Ironie du sort, la conférence économique internationale Future Investment Initative (FII) s’ouvrait ce mardi 23 octobre à Riyad. Toutefois, cette dernière comportait de nombreux absents. Parmi eux, le ministre de l’économie française Bruno Le Maire ainsi que les représentants américains et australiens. Le boycott ne semble toutefois pas plomber le « Davos du désert » : l’Arabie saoudite devrait conclure des contrats de plus de 43,6 milliards d’euros dans les secteurs du gaz, du pétrole et des infrastructures.
MBS s’est rendu à la FII mais demeure très discret sur l’affaire. L’implication du prince héritier dans le meurtre de Khashoggi n’est pas avérée mais beaucoup de doutes ont été émis par les observateurs internationaux.
Les intérêts multiples de la Turquie
La Turquie demeure l’un des principaux protagonistes de l’affaire. Le journaliste a en effet été tué sur son sol. Alors que depuis la tentative de putsch de juillet 2016, une véritable chasse aux médias du gouvernement turc culmine, le pays n’a pas manqué de se saisir de l’occasion. La Turquie a réussi à maintenir « l’attention du monde » en « exerçant une pression constante par le biais de fuites dans la presse » selon le quotidien Le Temps.
L’assassinat de Khashoggi est ainsi instrumentalisé par le pouvoir turc, pourtant peu soucieux du respect de la liberté de la presse. Le Président Recep Tayyip Erdogan n’a pas hésité à prendre la parole à propos de l’affaire, qu’il a qualifiée « d’assassinat politique ». La Turquie se montre déterminée à faire la lumière sur ce « meurtre sauvage ».
La position adoptée n’est pas anodine et les opportunités sont multiples pour le régime de Erdogan. De nombreux observateurs mentionnent les intérêts économiques qu’a le pays avec l’Arabie Saoudite. Et pour cause, diverses contreparties pourraient être accordées : promesses d’investissements, crédits à taux réduits… Les intérêts politiques ne manquent pas non plus. Les sujets de discordes sont nombreux entre les deux régimes, Ankara pourrait chercher du soutien sur divers dossiers : forces kurdes en Syrie, proximité avec les frères musulmans…
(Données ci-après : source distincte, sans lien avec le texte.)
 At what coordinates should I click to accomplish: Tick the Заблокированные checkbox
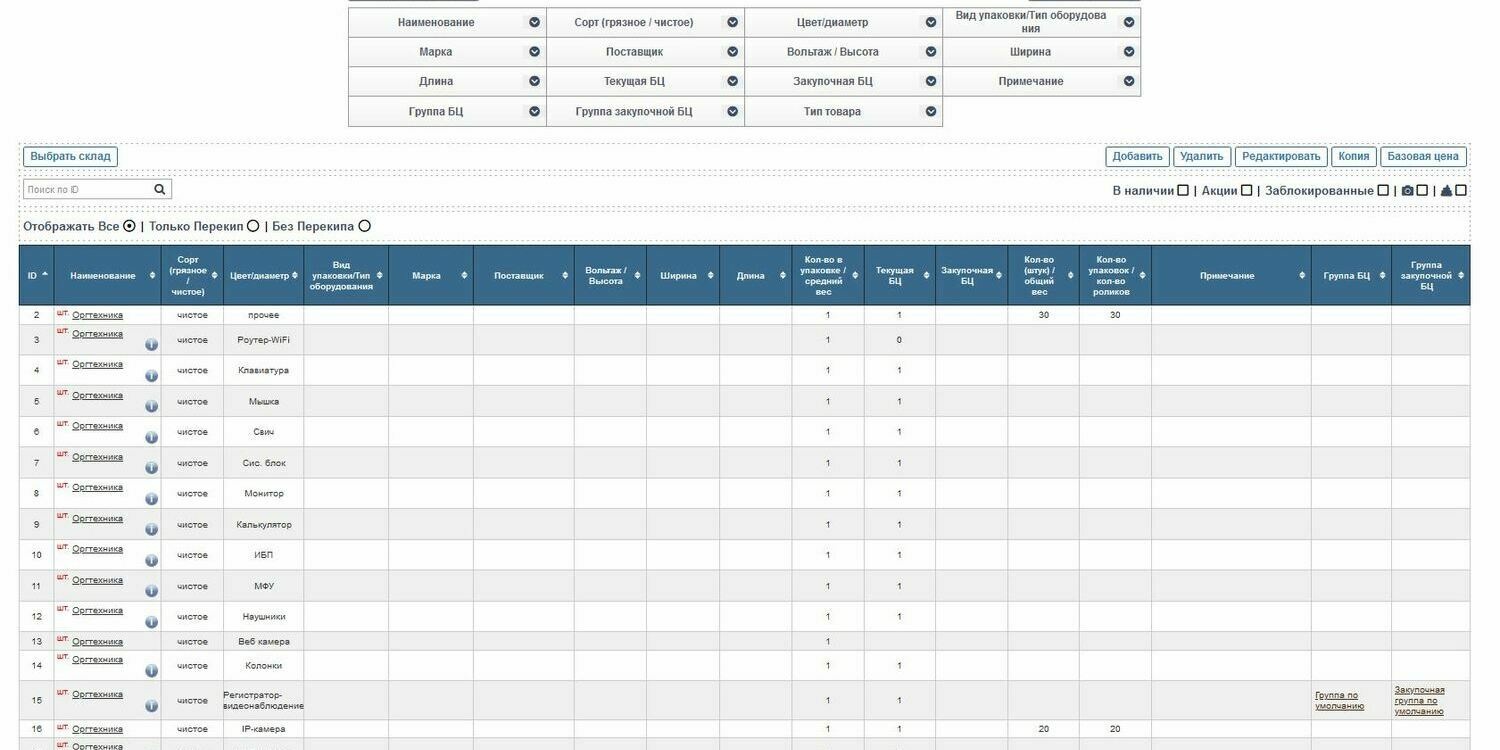(1383, 190)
L’attitude de la Turquie révèle la dimension diplomatique de l’affaire. C’est une occasion en or pour le pays d’affirmer son influence dans la région, et ce notamment face aux Etats-Unis, alliés fidèle de l’Arabie Saoudite.
La cheffe de la diplomatie de l’Union européenne Federica Mogherini a déploré les « zones d’ombres » sur les circonstances de la mort du journaliste. Une enquête approfondie et crédible a été exigée. Il est en effet nécessaire de faire la lumière sur cette affaire afin de contraindre « les responsables à en endosser toute la responsabilité ».
Les pays européens n’ont pas encore adopté de réaction uniforme. La position diplomatique des pays de l’UE est délicate et révèle l’antagonisme des relations euro-saoudiennes. Cette affaire relance le débat des engagements controversés des pays européens avec l’Arabie Saoudite.